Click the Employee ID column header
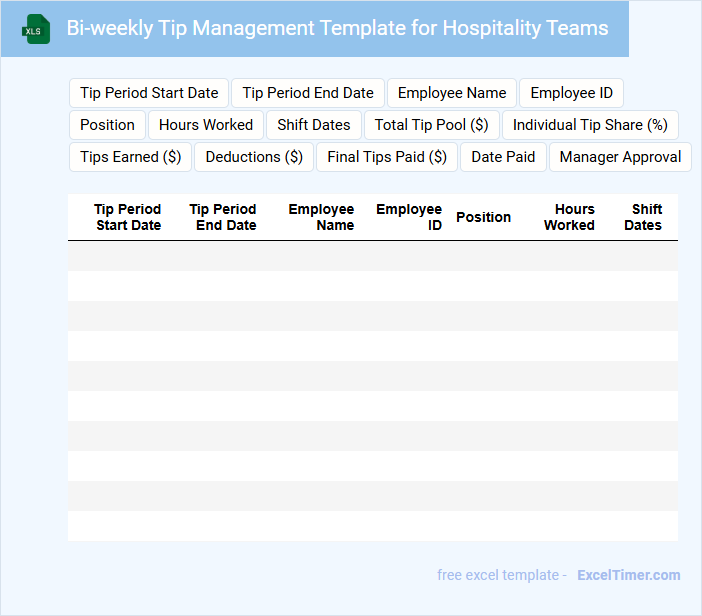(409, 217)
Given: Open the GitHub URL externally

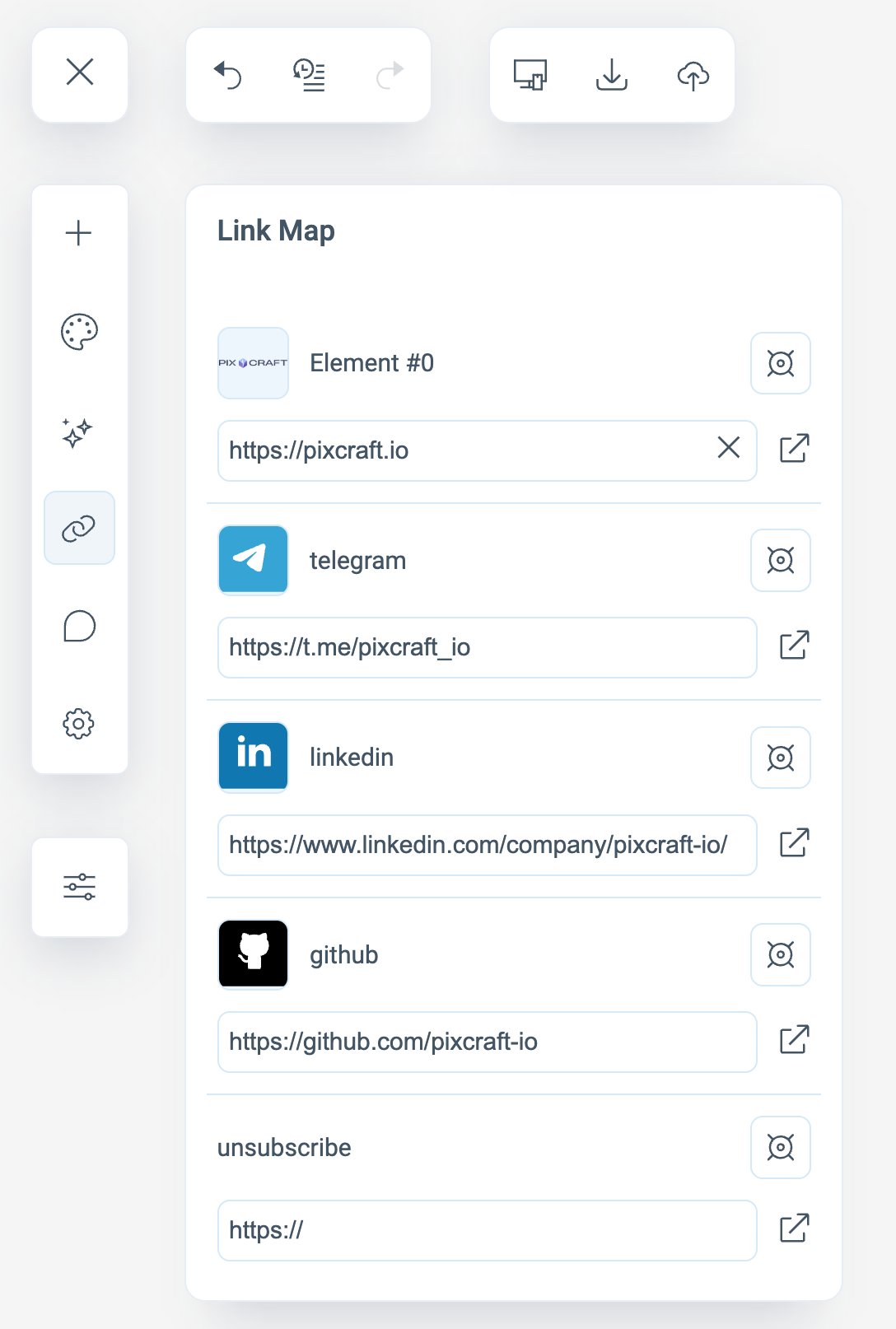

--

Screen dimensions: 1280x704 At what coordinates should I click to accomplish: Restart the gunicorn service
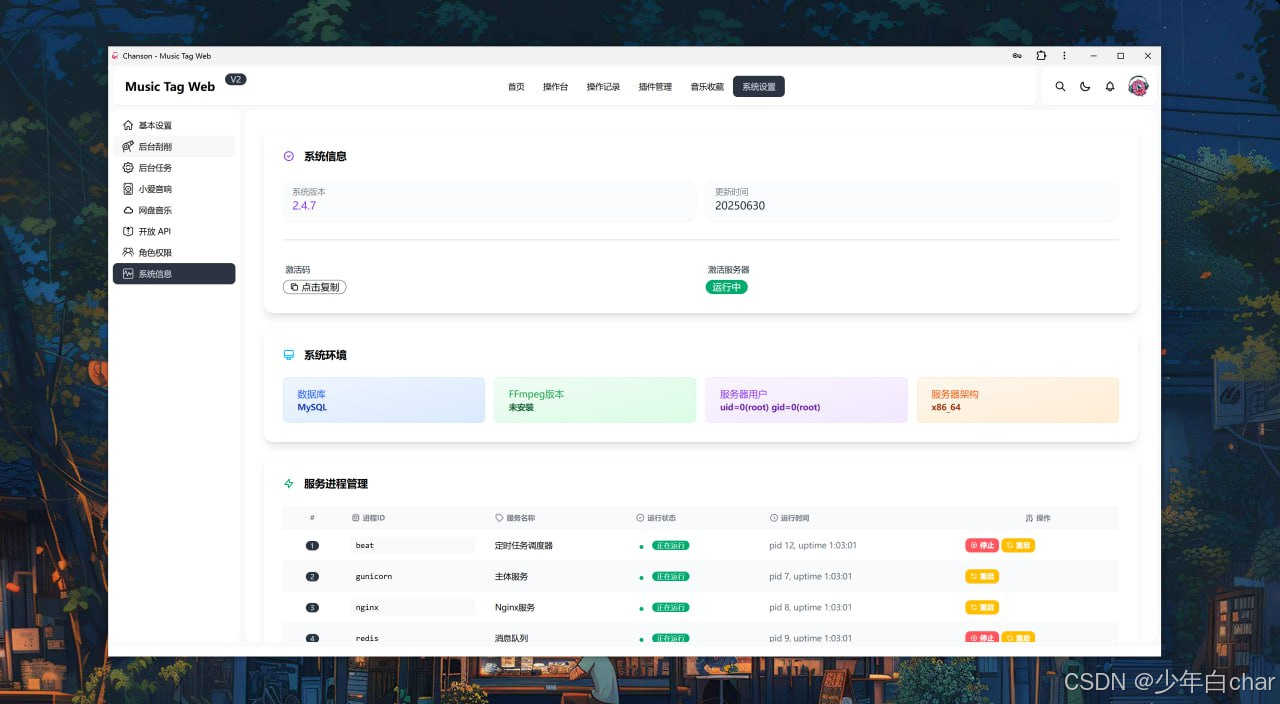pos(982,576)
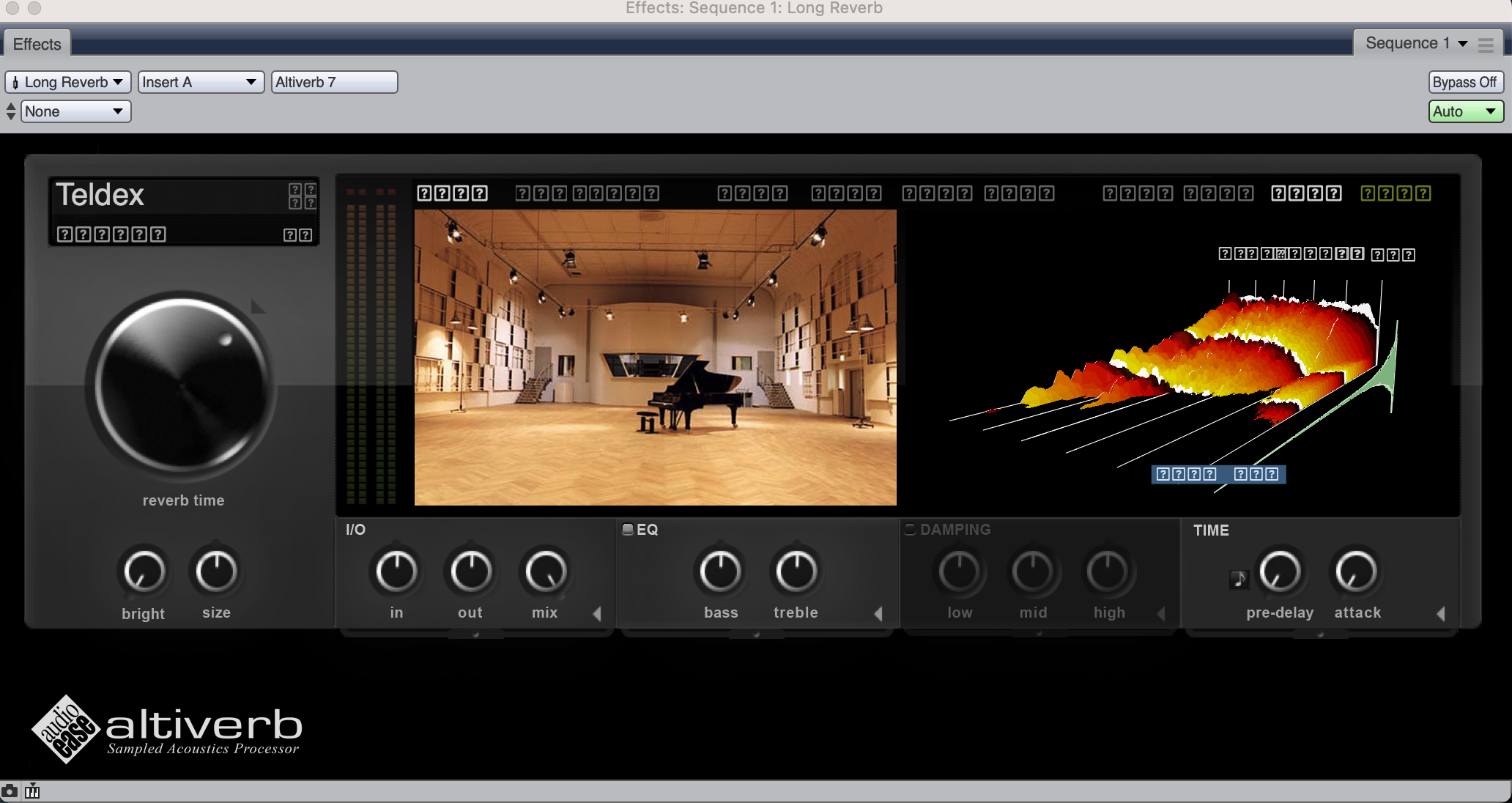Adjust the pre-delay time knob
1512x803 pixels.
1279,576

■ **What you have to do**:
"Click the Employee ID column header" marks the first line to copy, and "Given: Open the GitHub URL externally" marks the last. Repeat that stretch above exactly, with no pictures.

■ **Result below**:
Click the Employee ID column header
(409, 217)
Given: Open the GitHub URL externally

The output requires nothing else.